■ **Task brief**
Show every line from the data below that includes "legend".

■ **Task inputs**
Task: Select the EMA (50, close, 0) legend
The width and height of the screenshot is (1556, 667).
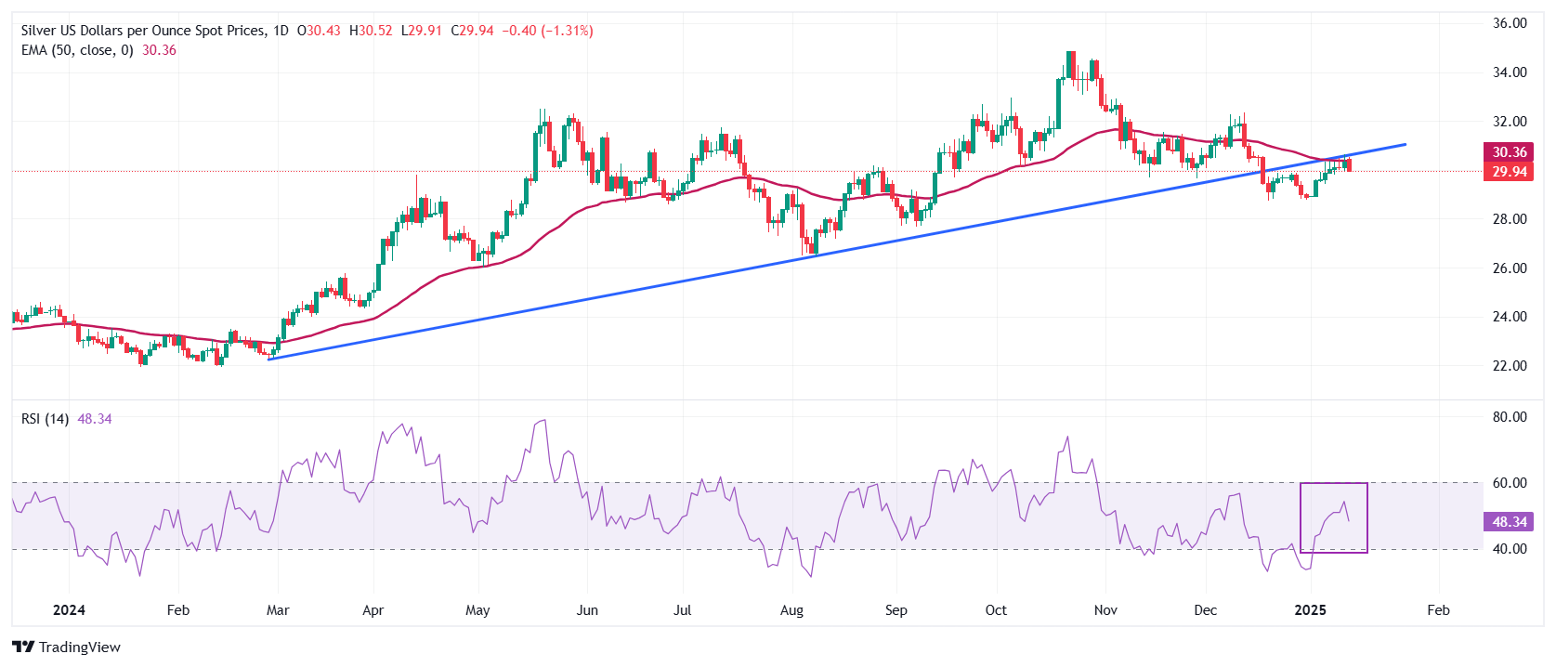Action: (x=77, y=50)
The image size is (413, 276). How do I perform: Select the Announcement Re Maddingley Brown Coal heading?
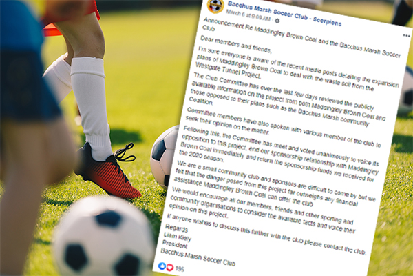pos(301,37)
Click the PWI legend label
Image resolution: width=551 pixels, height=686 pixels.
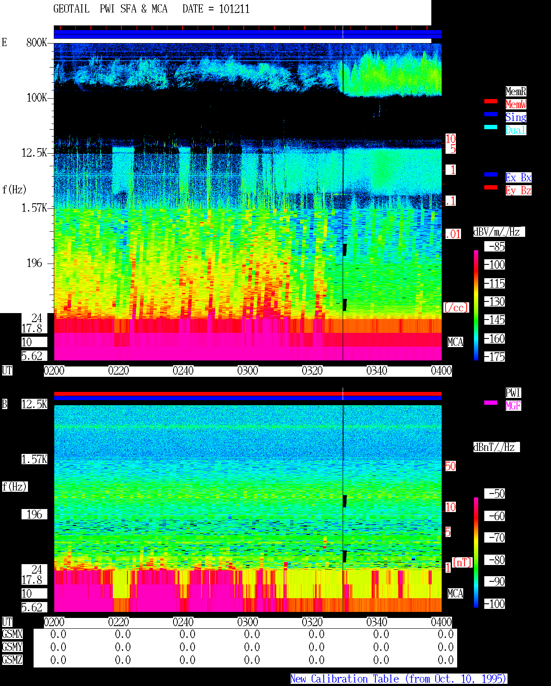click(x=513, y=393)
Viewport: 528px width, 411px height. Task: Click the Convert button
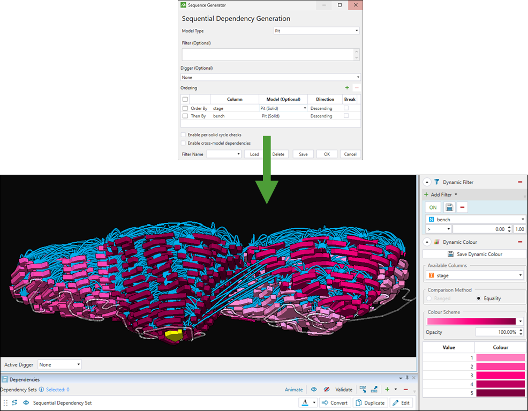point(335,402)
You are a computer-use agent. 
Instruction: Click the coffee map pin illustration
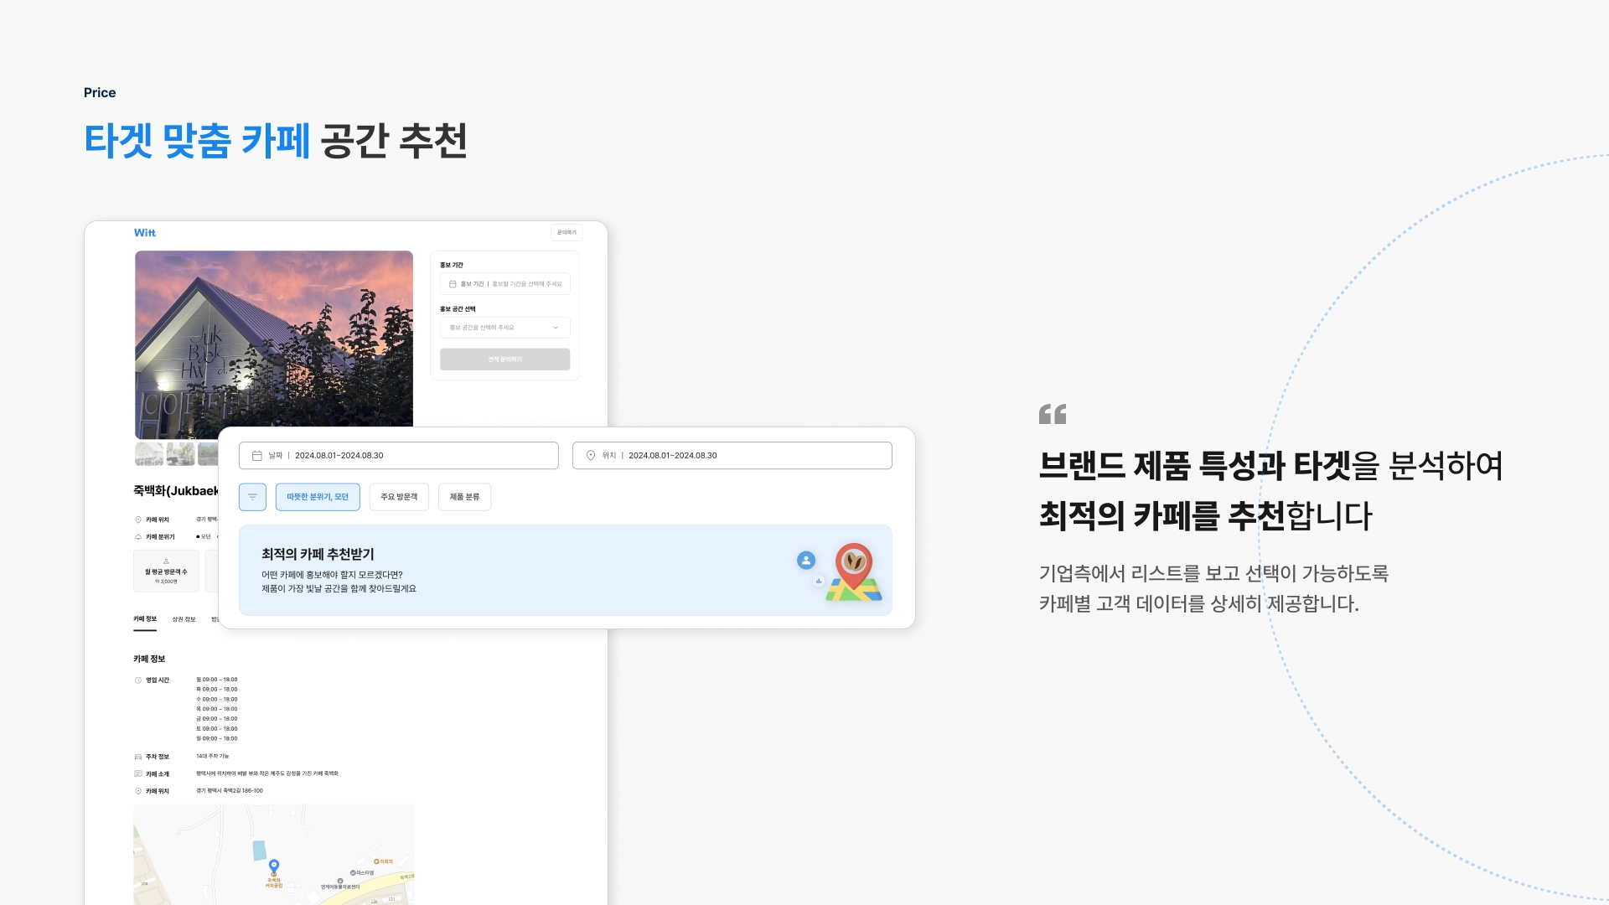[x=854, y=572]
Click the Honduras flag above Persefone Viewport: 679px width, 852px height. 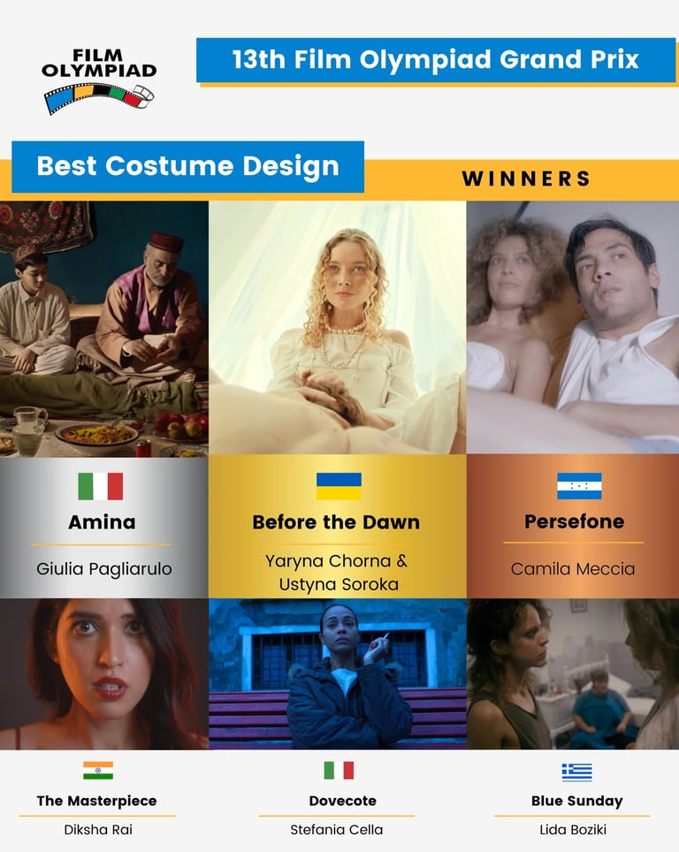tap(579, 486)
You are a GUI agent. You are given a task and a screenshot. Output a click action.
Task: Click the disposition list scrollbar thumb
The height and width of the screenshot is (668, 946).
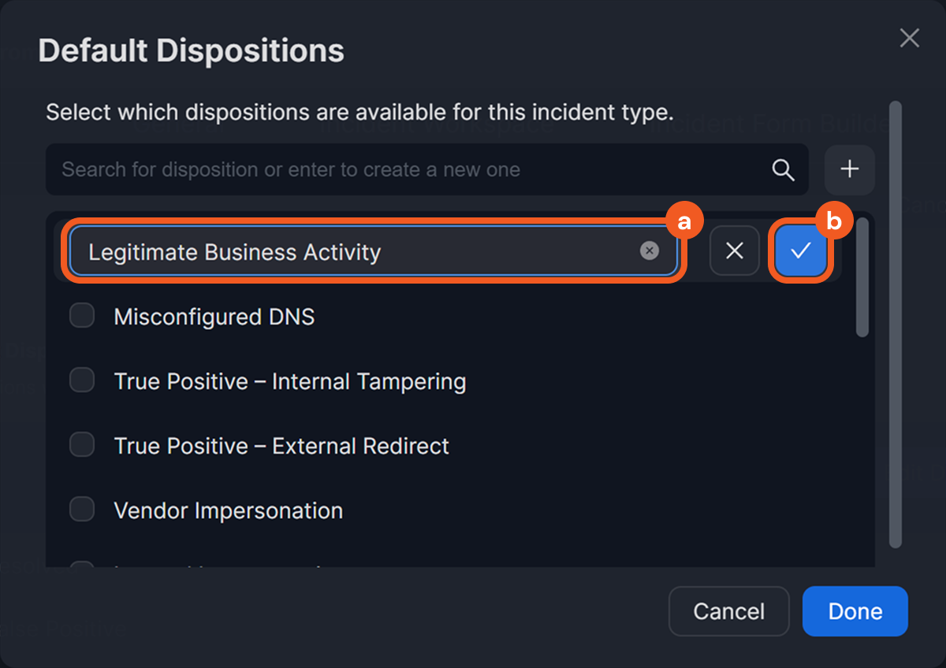coord(862,276)
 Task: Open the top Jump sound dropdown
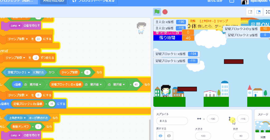coord(20,26)
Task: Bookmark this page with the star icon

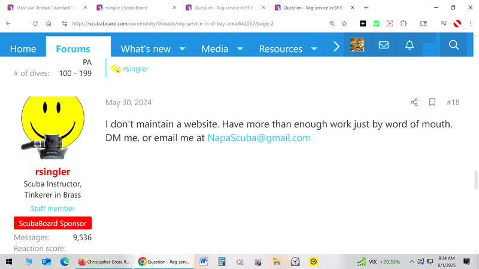Action: [x=344, y=23]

■ **Solution for this task**
Task: Select the EMA (50, close, 0) legend
Click the PWI legend label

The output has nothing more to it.